(Instructions to follow):
Output the stretch of the rows below from the line containing "You are a GUI" through the last row as a JSON list of strings, one string per line. Omit blank lines and leave the pictures out.
◆ ◆ ◆
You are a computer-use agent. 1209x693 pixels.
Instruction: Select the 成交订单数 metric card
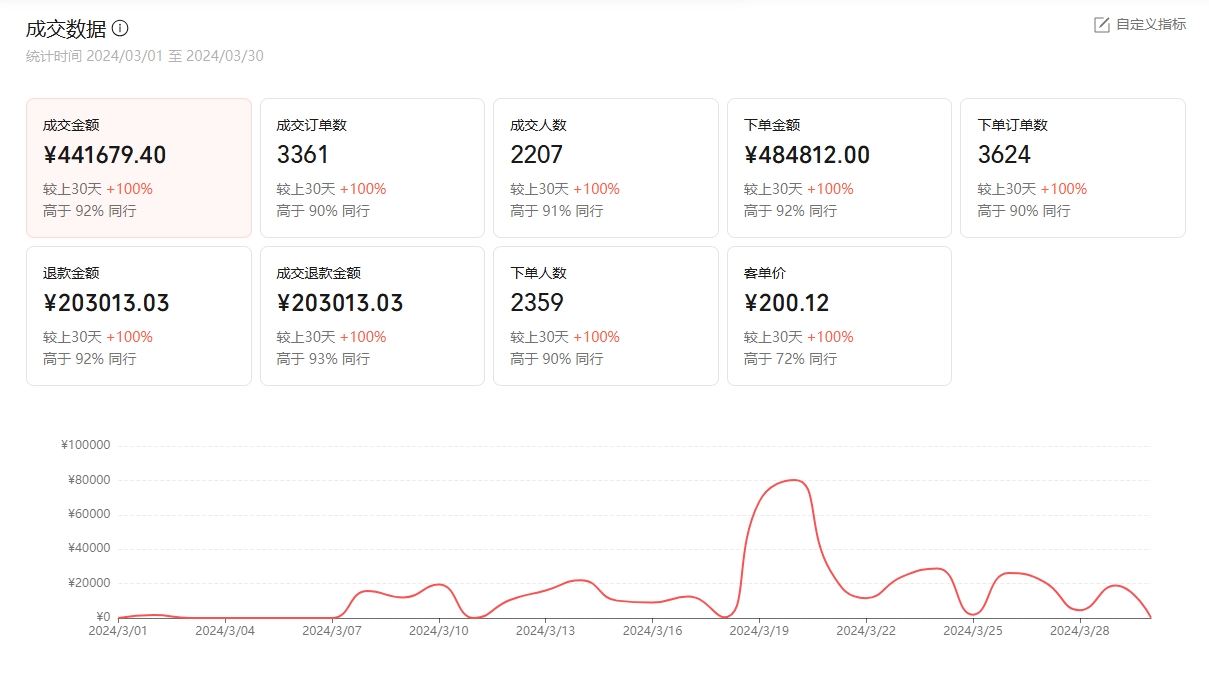pyautogui.click(x=372, y=168)
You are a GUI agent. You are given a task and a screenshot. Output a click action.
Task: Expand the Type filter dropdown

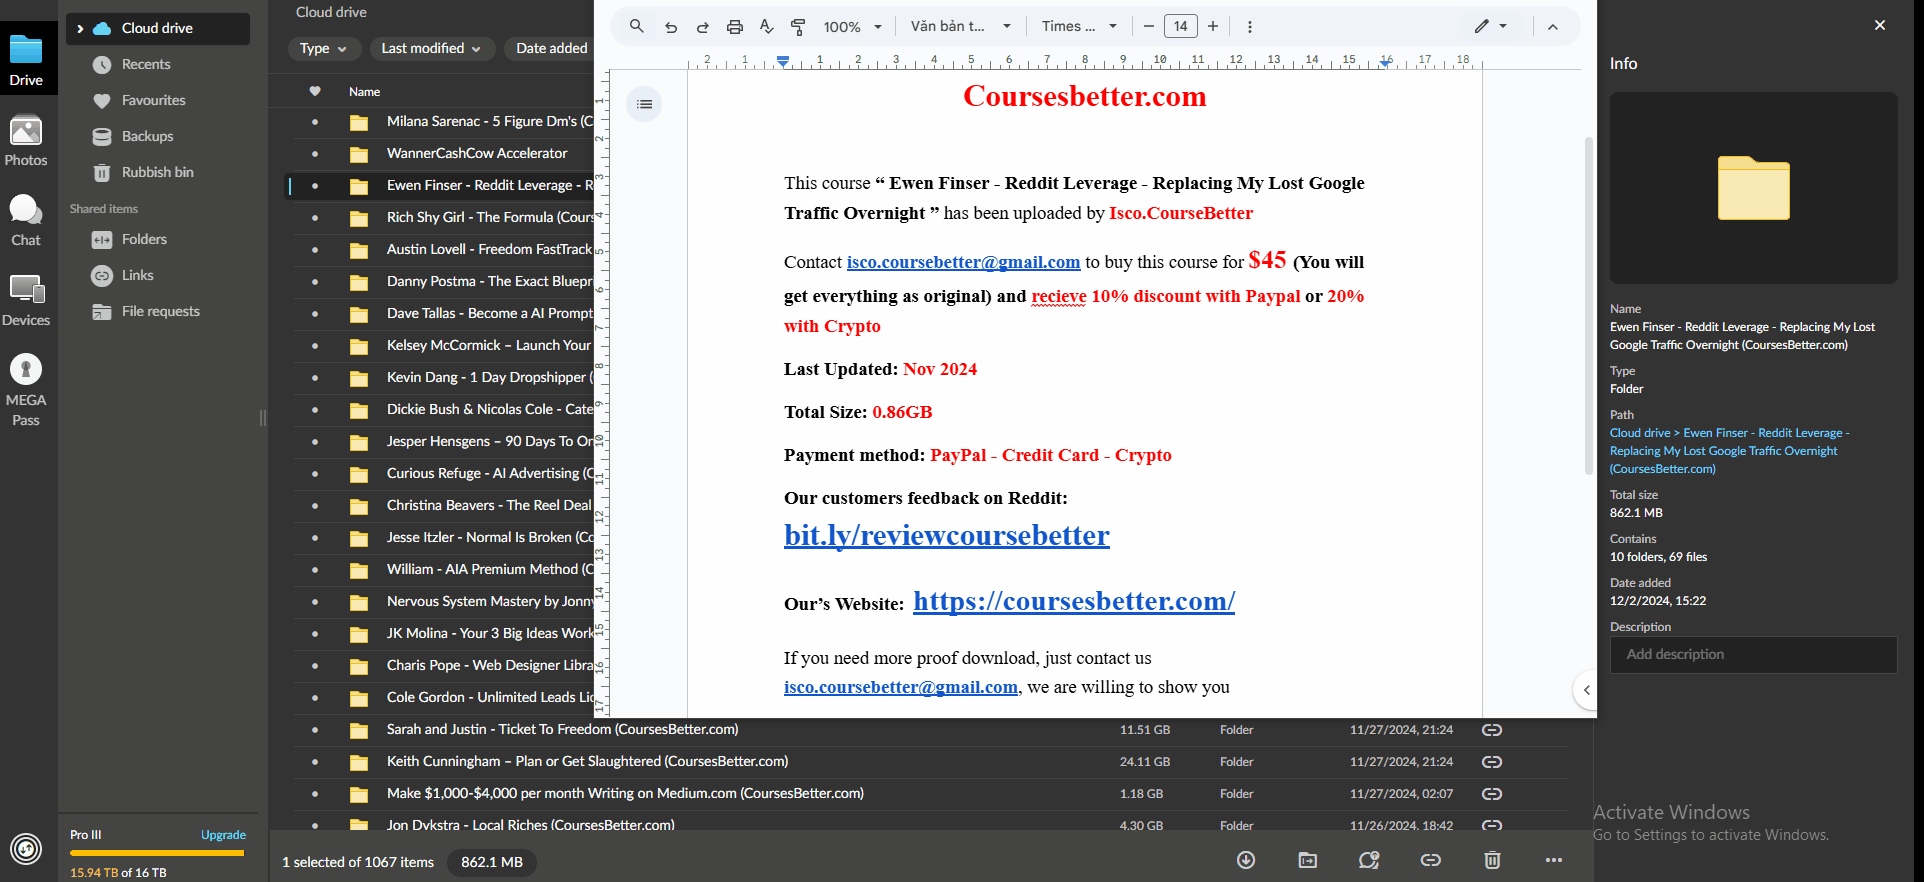(323, 48)
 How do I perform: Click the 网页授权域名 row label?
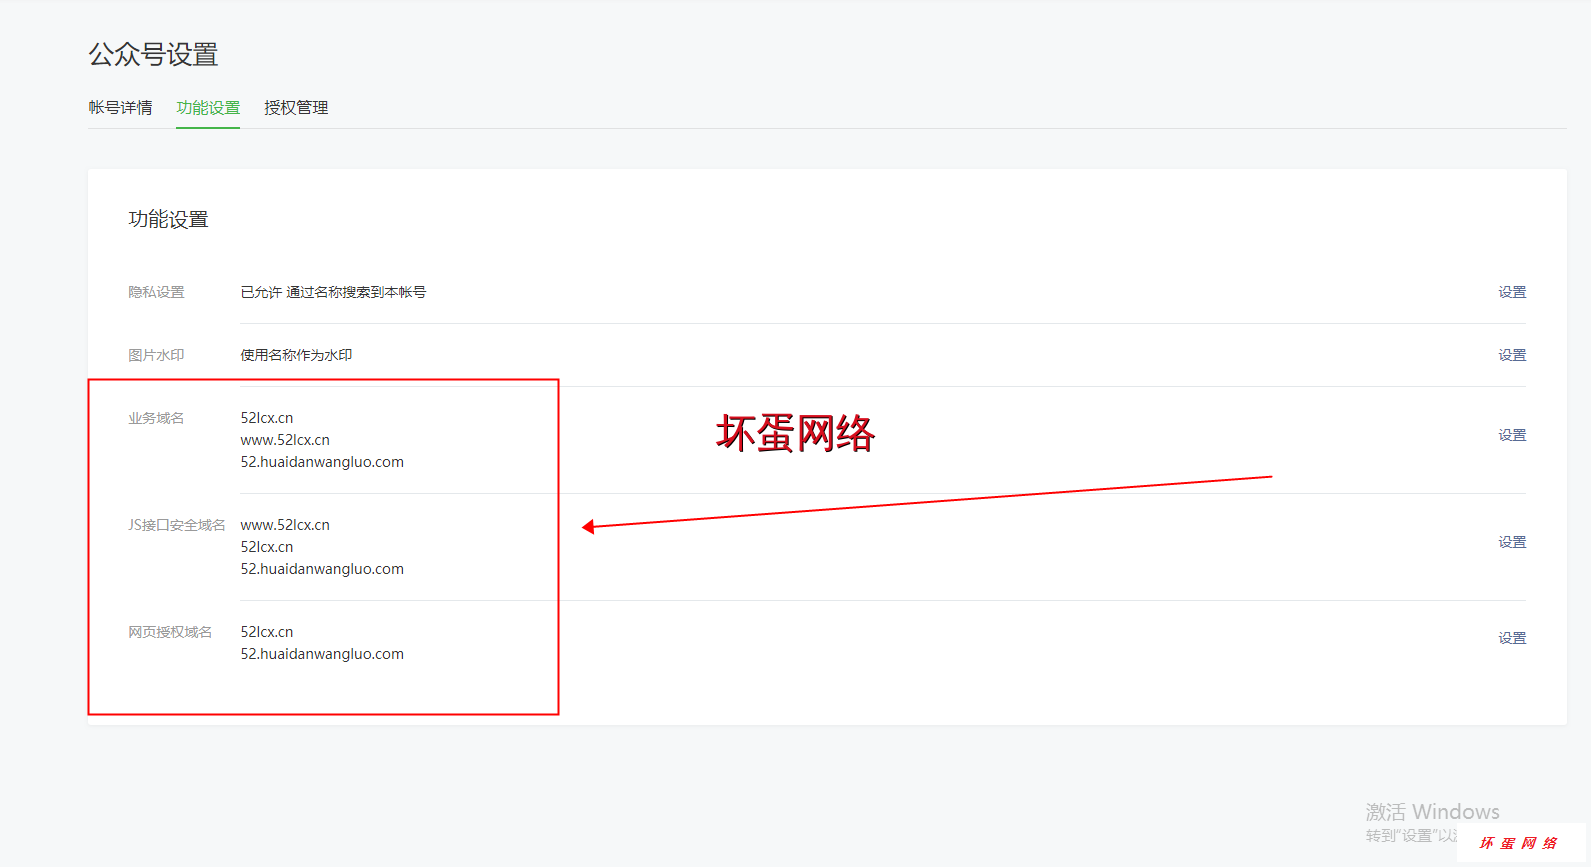coord(170,632)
◆ ◆ ◆
(Reply):
[
  "You are a GUI agent. You are given a task and a screenshot. Output a click action.",
  "Task: Expand the Type filter dropdown",
  "(323, 48)",
  " How do I perform: Click the 网页授权域名 row label?",
  "coord(170,632)"
]